- **DESCRIPTION OF THE TASK**: Can you present the entries below as a numbered list, leaving out any blank lines?

- **INFORMATION SUPPLIED**:
○ ○ ○
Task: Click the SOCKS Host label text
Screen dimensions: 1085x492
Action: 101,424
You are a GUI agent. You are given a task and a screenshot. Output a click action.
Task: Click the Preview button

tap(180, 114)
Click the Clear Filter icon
○ ○ ○
- **EXERCISE RESULT**:
1. Task: Click the SOCKS Host label text
2. Screen dimensions: 1085x492
3. Action: 101,424
4. You are a GUI agent. You are given a task and a screenshot. Output a click action.
5. Task: Click the Preview button
6. tap(180, 114)
7. Click the Clear Filter icon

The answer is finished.